For Jack, disposable cameras were all the rage. So much fucking rage. We were
exhausted. Was it the art that wore us down? Bad photos and endless writing
and mathematics and that damn video camera tape after tape after tape and you
just knew that he was recording everything else with his eyes. I remember that
camera more than his eyes, honestly.
I'm going about this all wrong, my naustalgia should be outrage. But these people
were beautiful, the only pure life I've ever known. I believe that, I really
do. I need you around, I really do.
Graduation's coming. I'm almost out of this fucker. There's this perspective,
this view that I've noticed, the rest of the world's tendency to block out anyone
under the low tide line of highschool. You ignore us kids, we're not worth a
thought. We're being taken care of. We're nothing like you. We're fine. Wake
up.
I was sitting in the passenger seat of Jack's car. We were driving down the
highway. I was pestering him with questions, even though I knew that he would
never give me a straight answer on anything I asked. It was a game, really.

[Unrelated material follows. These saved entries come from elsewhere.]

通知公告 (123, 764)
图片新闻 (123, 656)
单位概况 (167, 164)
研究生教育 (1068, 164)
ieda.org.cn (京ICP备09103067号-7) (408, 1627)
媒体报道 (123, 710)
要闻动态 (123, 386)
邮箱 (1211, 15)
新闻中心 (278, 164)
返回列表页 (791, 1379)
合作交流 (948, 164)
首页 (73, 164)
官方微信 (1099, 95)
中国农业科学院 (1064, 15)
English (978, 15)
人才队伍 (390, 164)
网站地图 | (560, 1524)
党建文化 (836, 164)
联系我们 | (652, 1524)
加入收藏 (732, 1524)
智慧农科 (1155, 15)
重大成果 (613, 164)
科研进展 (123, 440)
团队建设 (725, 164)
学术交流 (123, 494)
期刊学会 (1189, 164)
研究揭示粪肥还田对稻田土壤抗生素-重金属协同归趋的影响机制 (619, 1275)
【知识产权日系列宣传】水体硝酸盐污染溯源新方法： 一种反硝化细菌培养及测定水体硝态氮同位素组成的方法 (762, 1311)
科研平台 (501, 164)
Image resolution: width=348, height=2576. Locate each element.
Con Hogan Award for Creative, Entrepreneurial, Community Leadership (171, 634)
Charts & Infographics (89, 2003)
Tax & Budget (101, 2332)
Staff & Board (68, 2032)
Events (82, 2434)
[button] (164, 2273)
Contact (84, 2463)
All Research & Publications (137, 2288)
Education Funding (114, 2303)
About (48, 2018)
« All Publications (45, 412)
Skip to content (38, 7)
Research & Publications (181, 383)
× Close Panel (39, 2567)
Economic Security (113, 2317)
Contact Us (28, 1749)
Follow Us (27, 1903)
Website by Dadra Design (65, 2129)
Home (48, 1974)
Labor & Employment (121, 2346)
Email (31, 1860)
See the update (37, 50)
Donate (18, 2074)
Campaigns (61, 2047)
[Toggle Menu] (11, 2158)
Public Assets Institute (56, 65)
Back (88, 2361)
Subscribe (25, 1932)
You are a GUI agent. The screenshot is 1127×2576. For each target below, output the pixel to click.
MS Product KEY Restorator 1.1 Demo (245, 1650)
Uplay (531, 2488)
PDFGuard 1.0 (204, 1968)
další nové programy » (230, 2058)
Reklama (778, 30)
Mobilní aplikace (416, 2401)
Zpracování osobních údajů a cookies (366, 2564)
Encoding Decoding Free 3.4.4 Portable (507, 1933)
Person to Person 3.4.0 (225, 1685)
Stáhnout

He was telling me about the youth home he'd lived in, his racist roommate who
would never shut up, the fights he'd gotten into, poems he'd written. If Jack
was good at anything, it was telling stories about himself. Suddenly he was
slowing the car, bringing us to a complete stop on the side of the highway and
turning off the engine. Picking something up from beside him, he opened his
door, got out of the car, slammed the door shut, and walked back behind the
car. I whirled around in my seat and watched him through the car's back window.
He was maybe ten meters behind the car now, circling a dark object on the ground.
Now he was bending forwards, snapping pictures of it with his disposable camera.
Roadkill. I'm fairly sure that it was a raccoon. Afterwards, he walked back
to the car, opened the door, got in, slammed the door closed, and started the
car, dropping the camera back down between the seats. I don't think either one
of us said a word.
He had this book in the back of his car, about mathematics and aliens. Sort
of astrology heavy, apparently it proved that the Mayan people had been from
outer space. I started reading the introduction while Jack was buying brownies
and chocolate milk at this gas station store, and it seemed pretty ridiculous.
When he came back I asked him if he really believed that, and he told me that
a fat man in a pink shirt and sandals pumping gas was an alien. Because no one
from Earth would ever dress that way.
Paranoid money, stashed all around my room for emergencies. One day my parents took away my bank card and all of the cash I that they knew I had. From the money I'd literally squirreled away in my room I managed to scrape together about seventy dollars with which to buy drugs by the end of the night. It was a game, everything was a game.
Your friend is addicted to to drugs. You worry, you remember all the good times
you've had with her. You watch the distance between you grow as she fades into
her addiction. One day she tells you that she's going to get clean. You eagerly
promise to give her your full support, anything she asks for, you watch over
her, and all the while deep down, you know she's going to get back on drugs.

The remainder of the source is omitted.